Today, December 27th, 2017 marks 4 years since I got Lyme Disease.
This post is about how far I have come since then.
The ability to see how far we have coming in any journey is probably one of the greatest gifts ever given to anyone on the face of the earth. That very ability, to not blind ones self to their own past, is something that some human struggle to grasp. For myself, that ability comes and goes, sometimes I can look back on certain days so clearly, other times all I see is everything in front of me and nothing behind. Sometimes the things I can look back on and see the most clearly are things I really don't want to see at all. However, I am at a point in my life, in my battle against Lyme Disease where I have to be able to look back. I have to be able to see how far I have come.
I told myself last year at this time that I would be in remission. I said #remission2k17 and I believed with every fiber in my being that I would make it to remission this year. I am still on just as many antibiotics as I was last year. I am still seeing a naturopath and my lyme doctor, who still doesn't hesitate to order 15 vials worth of blood work from me. I am not in remission. I started to realize I wasn't going to get into remission by the end of the year and started to get sloppy with things that I had worked so hard on the whole year. I started cheating on my diet, I started giving up on my strict bed time. I started to convince myself that this was as good as I am going to get. I got hooked on caffeine again. I just started all around slacking. The resilience that I had kept so strong through about August of 2017 left faster than a couple of fiber one bars eaten for breakfast.
I saw I wasn't going to be completely healed and assumed this would be my life--feeling alright most days, with only a few crappy days. This is as good as it get... That's what I have started to convince myself. I was a little frustrated with how I was feeling. I wasn't getting better... or was I?
The crazy symptoms I have are gone. I don't struggle with PTSD like I did before. I don't have any self harm thoughts, and I don't have mood swings. I don't fall asleep driving in the car 10 minutes to work. I don't feel like dizzy when I stand up, and I don't forget to wear a bra in the mornings anymore before I leave the house. I don't run on 2 hours of sleep anymore...it's more like 4-5. I don't pass out or have seizures anymore.
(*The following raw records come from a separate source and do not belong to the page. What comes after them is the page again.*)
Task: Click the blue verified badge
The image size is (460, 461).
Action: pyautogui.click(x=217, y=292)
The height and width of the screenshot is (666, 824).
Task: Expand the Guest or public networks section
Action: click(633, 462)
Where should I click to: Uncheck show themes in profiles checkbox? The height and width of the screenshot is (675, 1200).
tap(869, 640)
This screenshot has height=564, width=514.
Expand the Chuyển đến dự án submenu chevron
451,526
These are huge mile stones, but for me those are big things to over come. I notice when those things are gone. I notice that I am not falling asleep anymore at the wheel. I notice that I don't need to take naps. I notice I don't wake up having awful flashbacks. These are all great things I have overcome with so much help of my doctors and my family... But I still have a ways to go. And the other things are harder to notice, because they are little things.
I keep getting sinus infections because of a biotin from Lyme Disease and mold. I have crappy skin, and bad acne because my body is trying to detox it's self from all the Lyme Disease I have killed off. I hit a wall every day at 3 where I don't feel like doing anything. I don't need a nap, I just don't have energy or motivation to do anything at that point in the day.
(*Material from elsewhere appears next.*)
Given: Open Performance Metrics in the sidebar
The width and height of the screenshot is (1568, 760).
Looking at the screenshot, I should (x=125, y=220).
These are all things that are harder to pin point and treat as symptoms of Lyme Disease, because what if these are just side effects of the antibiotics? What if this is just me? and my biggest fear: What if this is just me now, for the rest of my life? What if the Lyme is taken care of pretty much, and the rest is just what it has left in damages? This might be a little dramatic in thinking, but that is what I wonder sometimes.
I do have one huge milestone that I have reached in the last 4 months of the year, which I didn't realize until towards the end of November. Since September I have not had a since day of depression. I didn't not have a wave of it hit me on a single day. Every one has their hard, and sad days. But I didn't have anything like I used to have. I made it through my whole semester of college without having a bout of depression. That is an amazing feat. That is something I am really excited about, and it took me a while to realize I wasn't feeling depressed. Part of it was I was so busy, and the other part was because I was still looking forward at everything I still had to get better from. I wasn't taking the time to notice the improvements I had already had. I wasn't taking the time to look back at where I was compared to now. I had forgotten for a second, where I once was.
My battered, old Medical ID |
Now, don't get me wrong, I never want to go back to there. But I don't ever want to forget how sick I really was. Because I am who I am today because of how sick I really was. And I like who I am now.
In realizing that I did not meet my goal of getting into remission, yet, also realizing how far I made it this year, I am treating myself to a milestone of my own. In July 2016 I had a seizure. I was really embarrassed about it, and it was pretty scary, and so I never wrote about it. It was while I was up at school for a summer semester, but I was wearing a medical ID bracelet and that helped my roommates when the ambulance had to come get me. I will write more about this day some other time, but I have kinda had that medical ID as a life line before, and since that seizure.
I have started to break myself of my consistency of wearing it. And since tomorrow marks the 4 year anniversary of me getting bit by Dick the Tick, I have decided that I will not be wearing my medical ID anymore. I may not be in remission yet, but I am well enough that I don't need to wear it anymore. For me, that feels like a great weight taken off of me, to help me move forward.